Seit etwa 2000 ist das von einem abgegrenzten Kreis kirchenorientierter Juristen dominierte Religionsverfassungsrecht (veraltet: "Staatskirchenrecht") Bestandteil des allgemeinen verfassungsrechtlichen Diskurses geworden. Es lässt sich aber nicht ohne weiteres sagen, dass die weltanschauliche Schieflage beim Bundesverfassungsgericht dadurch abgenommen hätte. Gerade viele Kammerentscheidungen, die von nur drei Richtern gefällt werden, zeigen das. Einige davon habe ich in meine kleine Monographie aufgenommen. So hat 1999 eine Kammer des 1. Senats eine sorgfältig begründete Richtervorlage betreffend die Unzulässigkeit des Ethikunterrichts in Form eines Ersatzunterrichts für Religionsunterricht regelrecht abgewürgt, wohl um eine Prüfung durch den Senat zu verhindern. Ein Erfolg der Richtervorlage wäre von größter Bedeutung für das gesamte Schulwesen gewesen, weil dann wahrscheinlich im ganzen Bundesgebiet nach und nach ein Ethik- oder Philosophieunterricht als allgemeines Pflichtfach eingeführt worden wäre, das heißt ein integrativer staatsbürgerlicher Fortschritt.

Als herausragend positiv ist das einstimmig ergangene Senatsurteil von 2020 zum assistierten Suizid zu bewerten, weil es in einer gesellschaftspolitisch wichtigen Frage mit der gegebenen Begründung so nicht erwartet wurde. Dass die zwingende Logik und fachliche Durchdringung des Urteils die Juristen erfreuen musste, zeigt, wie groß ansonsten die Begründungsdefizite im ideologisch-weltanschaulichen Bereich oft sind.

Was erwartest du für die Zukunft? Werden die Karlsruher Richter in ihren Entscheidungen noch größeres Gewicht auf das "Verfassungsgebot der weltanschaulichen Neutralität" legen? Oder könnte es doch wieder zu einem konservativen Rollback in der Rechtsprechung kommen?

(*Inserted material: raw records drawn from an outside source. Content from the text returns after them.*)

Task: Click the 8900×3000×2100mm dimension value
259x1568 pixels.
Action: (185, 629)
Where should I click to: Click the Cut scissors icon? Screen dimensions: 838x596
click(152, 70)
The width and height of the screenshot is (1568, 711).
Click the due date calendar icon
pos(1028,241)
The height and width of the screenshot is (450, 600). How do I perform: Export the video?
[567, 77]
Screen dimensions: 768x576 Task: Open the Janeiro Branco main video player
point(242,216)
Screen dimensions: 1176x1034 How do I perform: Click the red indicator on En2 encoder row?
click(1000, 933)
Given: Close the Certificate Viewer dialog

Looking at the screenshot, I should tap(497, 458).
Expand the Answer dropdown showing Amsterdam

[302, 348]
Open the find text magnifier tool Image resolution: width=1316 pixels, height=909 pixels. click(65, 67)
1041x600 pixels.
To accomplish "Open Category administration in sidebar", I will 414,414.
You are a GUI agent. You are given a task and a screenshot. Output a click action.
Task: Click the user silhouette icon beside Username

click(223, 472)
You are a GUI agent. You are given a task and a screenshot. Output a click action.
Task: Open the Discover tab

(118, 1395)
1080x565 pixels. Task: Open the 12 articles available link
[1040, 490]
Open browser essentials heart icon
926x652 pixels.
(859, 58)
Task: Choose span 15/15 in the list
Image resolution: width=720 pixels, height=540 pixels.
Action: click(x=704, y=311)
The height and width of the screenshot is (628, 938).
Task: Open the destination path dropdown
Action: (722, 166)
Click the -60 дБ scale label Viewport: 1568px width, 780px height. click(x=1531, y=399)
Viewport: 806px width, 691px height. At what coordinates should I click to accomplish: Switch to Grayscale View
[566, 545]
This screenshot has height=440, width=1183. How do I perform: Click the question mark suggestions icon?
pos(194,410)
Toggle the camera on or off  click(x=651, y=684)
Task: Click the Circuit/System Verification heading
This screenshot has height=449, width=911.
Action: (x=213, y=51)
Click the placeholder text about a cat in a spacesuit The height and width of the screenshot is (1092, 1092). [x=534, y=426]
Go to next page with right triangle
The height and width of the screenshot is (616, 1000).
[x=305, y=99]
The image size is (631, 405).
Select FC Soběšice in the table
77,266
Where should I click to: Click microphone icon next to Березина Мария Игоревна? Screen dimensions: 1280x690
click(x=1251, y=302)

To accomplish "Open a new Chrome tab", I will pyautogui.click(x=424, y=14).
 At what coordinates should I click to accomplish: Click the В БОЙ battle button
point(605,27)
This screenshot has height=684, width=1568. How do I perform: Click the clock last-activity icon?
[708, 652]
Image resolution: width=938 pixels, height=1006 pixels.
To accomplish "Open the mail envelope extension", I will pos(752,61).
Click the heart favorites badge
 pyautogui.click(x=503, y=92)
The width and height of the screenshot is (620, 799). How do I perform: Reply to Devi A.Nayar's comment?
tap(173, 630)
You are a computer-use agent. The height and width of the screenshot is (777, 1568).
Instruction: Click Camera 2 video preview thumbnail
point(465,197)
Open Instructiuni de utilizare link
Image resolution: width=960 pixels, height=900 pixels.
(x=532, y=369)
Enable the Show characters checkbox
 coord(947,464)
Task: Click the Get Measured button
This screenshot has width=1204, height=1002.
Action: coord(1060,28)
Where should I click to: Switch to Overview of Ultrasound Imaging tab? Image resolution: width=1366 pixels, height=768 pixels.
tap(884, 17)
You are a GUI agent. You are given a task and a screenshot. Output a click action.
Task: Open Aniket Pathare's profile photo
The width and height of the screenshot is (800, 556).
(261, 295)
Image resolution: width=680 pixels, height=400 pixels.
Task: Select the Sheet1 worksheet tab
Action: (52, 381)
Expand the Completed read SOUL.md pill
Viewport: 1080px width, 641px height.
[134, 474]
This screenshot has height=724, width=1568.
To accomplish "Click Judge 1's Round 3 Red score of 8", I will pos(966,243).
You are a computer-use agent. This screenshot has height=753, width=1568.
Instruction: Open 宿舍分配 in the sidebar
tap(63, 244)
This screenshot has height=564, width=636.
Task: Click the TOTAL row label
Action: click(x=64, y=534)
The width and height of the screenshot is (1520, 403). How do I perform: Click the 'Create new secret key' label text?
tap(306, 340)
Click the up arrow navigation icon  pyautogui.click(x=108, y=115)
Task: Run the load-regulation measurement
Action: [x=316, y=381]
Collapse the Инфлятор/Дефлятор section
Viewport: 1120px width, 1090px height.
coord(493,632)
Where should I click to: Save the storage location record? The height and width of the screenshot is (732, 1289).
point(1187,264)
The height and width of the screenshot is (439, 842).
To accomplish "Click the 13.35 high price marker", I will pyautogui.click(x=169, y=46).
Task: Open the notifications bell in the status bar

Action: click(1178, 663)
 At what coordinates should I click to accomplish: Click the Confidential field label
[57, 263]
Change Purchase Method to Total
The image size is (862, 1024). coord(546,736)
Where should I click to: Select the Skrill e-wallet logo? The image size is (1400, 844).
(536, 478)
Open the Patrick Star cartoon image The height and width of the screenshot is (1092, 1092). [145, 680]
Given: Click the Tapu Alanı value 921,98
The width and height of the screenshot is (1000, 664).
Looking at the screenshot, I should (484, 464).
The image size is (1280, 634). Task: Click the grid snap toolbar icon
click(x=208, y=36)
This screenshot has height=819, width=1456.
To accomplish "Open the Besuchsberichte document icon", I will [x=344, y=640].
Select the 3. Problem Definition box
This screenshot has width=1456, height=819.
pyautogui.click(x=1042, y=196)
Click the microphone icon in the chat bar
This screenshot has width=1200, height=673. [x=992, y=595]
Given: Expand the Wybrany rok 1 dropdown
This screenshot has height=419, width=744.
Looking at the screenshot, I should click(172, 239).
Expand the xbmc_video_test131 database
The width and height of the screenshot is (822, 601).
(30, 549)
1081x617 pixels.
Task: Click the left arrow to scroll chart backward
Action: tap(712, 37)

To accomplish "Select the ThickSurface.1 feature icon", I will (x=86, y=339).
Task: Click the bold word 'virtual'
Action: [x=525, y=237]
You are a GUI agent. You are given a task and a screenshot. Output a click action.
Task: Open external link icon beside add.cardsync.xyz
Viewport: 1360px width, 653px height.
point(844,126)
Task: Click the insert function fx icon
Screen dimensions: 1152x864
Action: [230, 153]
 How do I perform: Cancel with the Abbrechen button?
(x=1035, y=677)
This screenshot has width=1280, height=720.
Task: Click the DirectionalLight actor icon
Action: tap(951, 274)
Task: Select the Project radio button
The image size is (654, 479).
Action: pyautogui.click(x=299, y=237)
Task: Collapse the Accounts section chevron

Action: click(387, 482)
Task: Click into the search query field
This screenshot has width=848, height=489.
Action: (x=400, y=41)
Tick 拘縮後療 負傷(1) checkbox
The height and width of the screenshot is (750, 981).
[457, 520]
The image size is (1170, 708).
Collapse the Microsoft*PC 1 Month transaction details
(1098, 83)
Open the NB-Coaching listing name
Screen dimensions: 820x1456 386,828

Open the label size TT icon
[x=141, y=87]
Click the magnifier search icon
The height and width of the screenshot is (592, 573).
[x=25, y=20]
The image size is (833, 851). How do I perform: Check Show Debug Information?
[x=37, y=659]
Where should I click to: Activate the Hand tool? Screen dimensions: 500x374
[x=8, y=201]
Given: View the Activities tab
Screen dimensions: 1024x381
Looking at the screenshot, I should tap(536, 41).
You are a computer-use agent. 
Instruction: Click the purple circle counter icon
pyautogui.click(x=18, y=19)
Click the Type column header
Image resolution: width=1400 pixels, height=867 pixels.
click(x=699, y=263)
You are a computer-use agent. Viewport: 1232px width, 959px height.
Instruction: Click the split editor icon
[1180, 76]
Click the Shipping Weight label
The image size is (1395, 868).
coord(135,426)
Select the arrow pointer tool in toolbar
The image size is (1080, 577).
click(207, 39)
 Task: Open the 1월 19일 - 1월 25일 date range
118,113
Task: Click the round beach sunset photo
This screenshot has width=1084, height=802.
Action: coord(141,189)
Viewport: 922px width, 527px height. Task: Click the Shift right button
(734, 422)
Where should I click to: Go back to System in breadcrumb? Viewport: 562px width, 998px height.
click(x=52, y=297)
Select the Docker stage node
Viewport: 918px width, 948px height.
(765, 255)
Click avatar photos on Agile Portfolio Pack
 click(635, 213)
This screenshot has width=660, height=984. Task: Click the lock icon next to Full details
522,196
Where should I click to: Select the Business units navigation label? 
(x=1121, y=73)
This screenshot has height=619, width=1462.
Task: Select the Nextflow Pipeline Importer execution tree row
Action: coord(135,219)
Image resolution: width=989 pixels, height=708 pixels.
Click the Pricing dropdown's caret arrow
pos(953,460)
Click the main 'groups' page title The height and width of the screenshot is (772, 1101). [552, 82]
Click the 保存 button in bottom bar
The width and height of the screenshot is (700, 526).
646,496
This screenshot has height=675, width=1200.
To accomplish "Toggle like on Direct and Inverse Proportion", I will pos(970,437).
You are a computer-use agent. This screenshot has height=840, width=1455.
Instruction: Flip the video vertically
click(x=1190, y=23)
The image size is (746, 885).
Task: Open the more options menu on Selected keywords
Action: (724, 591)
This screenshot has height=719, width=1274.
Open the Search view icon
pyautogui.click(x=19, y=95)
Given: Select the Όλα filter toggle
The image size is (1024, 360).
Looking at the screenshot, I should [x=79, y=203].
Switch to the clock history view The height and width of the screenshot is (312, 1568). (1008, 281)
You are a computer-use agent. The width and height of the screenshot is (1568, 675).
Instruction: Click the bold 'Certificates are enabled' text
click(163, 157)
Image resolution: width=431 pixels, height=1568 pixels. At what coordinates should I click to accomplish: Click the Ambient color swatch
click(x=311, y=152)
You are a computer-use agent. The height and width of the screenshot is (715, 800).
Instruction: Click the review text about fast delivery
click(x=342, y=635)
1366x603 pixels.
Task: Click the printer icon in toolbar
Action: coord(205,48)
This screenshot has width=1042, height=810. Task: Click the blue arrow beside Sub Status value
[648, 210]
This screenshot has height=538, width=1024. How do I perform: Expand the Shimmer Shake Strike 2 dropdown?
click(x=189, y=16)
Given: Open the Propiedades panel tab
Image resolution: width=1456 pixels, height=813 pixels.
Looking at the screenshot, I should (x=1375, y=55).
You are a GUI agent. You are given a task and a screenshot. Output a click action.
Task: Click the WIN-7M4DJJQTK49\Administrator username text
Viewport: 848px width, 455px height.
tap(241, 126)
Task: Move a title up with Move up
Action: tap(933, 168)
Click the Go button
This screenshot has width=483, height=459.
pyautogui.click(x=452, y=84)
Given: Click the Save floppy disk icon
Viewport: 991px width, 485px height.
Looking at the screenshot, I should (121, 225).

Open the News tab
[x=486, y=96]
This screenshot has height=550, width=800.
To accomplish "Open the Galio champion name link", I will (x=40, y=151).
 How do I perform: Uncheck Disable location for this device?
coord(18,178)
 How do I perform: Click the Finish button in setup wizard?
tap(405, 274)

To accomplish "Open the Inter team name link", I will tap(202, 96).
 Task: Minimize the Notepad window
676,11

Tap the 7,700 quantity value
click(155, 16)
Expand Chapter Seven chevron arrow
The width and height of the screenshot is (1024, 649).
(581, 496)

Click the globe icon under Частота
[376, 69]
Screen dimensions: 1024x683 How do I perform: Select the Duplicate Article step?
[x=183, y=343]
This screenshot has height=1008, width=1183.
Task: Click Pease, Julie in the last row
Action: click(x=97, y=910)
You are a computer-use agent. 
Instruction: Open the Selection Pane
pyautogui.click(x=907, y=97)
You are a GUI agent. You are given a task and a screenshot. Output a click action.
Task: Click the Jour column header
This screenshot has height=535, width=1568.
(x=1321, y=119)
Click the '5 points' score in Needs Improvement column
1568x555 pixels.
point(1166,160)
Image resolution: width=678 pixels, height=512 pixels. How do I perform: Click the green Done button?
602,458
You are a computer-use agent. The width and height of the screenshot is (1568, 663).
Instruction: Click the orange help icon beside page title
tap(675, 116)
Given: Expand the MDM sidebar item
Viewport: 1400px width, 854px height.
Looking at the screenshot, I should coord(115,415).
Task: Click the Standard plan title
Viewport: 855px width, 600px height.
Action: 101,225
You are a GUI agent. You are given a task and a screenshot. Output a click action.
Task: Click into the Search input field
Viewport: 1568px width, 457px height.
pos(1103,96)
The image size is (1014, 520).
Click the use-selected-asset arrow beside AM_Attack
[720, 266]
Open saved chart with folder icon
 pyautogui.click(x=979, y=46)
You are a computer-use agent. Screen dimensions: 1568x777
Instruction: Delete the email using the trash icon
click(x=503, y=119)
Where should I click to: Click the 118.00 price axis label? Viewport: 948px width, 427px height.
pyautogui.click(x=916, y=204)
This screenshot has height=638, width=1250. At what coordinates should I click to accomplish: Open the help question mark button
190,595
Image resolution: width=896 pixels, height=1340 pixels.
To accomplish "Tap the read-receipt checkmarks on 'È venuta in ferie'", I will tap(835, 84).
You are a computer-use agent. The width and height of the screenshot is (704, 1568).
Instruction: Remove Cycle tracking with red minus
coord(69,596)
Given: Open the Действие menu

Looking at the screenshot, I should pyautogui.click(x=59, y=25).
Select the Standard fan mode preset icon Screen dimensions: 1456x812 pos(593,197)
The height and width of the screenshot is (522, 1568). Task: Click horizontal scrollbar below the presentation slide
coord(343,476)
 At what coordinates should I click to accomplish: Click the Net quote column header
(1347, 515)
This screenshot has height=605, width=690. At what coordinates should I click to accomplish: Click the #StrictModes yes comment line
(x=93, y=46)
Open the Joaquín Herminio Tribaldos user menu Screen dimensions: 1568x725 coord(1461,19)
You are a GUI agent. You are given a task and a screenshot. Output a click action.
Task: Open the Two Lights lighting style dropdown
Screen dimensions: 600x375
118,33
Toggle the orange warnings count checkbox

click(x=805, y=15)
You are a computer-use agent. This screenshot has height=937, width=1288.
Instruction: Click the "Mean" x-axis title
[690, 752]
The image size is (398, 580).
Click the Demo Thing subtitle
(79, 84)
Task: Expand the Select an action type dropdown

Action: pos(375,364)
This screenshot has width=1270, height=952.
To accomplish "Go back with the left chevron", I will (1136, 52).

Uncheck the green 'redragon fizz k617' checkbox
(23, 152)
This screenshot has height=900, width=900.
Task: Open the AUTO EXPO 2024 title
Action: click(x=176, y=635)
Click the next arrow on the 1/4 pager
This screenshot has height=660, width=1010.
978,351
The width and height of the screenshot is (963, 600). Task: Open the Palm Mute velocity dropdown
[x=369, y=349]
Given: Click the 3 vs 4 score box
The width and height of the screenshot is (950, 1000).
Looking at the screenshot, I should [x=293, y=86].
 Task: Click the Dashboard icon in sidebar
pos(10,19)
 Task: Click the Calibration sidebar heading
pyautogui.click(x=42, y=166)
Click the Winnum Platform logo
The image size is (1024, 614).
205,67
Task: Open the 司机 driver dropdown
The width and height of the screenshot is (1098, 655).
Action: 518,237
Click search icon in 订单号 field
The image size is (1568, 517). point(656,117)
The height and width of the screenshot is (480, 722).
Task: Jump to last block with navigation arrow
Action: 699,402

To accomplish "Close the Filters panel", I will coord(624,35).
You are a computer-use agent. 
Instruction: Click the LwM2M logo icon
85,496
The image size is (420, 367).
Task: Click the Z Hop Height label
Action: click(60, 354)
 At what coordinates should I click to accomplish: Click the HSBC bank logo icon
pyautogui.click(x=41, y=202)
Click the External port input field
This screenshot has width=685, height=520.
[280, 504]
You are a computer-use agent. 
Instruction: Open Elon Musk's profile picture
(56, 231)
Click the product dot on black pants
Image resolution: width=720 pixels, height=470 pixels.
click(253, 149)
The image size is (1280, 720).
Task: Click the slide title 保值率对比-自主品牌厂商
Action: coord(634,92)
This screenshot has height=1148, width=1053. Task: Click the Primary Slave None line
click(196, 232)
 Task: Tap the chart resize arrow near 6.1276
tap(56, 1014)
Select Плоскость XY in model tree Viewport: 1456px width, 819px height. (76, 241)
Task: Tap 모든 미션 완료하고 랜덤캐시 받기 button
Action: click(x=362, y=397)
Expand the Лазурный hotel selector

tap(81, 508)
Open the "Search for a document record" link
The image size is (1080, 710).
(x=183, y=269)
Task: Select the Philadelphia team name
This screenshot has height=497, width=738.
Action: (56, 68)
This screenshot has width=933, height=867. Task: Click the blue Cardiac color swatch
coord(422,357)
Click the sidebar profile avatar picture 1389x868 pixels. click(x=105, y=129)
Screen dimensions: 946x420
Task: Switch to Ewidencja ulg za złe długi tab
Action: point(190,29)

Dazu möchte ich nur sagen: Nichts G’wisses weiß man nicht. Die personelle Zusammensetzung der beiden Senate hat sich mittlerweile stark verändert. Man muss und darf hoffen, das Gericht werde künftig die Interessen der wachsenden nichtchristlichen und vor allem nichtreligiösen guten Hälfte der Bevölkerung deutlicher wahrnehmen und der zentralen Bedeutung weltanschaulicher Gleichheit die nötige Beachtung schenken.

Abschließend möchte ich bemerken, dass es selbst hoch qualifizierten Juristen und Rechtsgelehrten offenbar speziell in weltanschaulich-religiösen Fragen sehr schwer fällt, über ihren Schatten zu springen. Nicht selten missachten sie daher die anerkannten – und von anderen Gerichten sowie Verwaltungen stets eingeforderten – Gebote der Professionalität und Unvoreingenommenheit. Das muss nicht so sein. Es ist eine Frage der gesellschaftlichen Gerechtigkeit.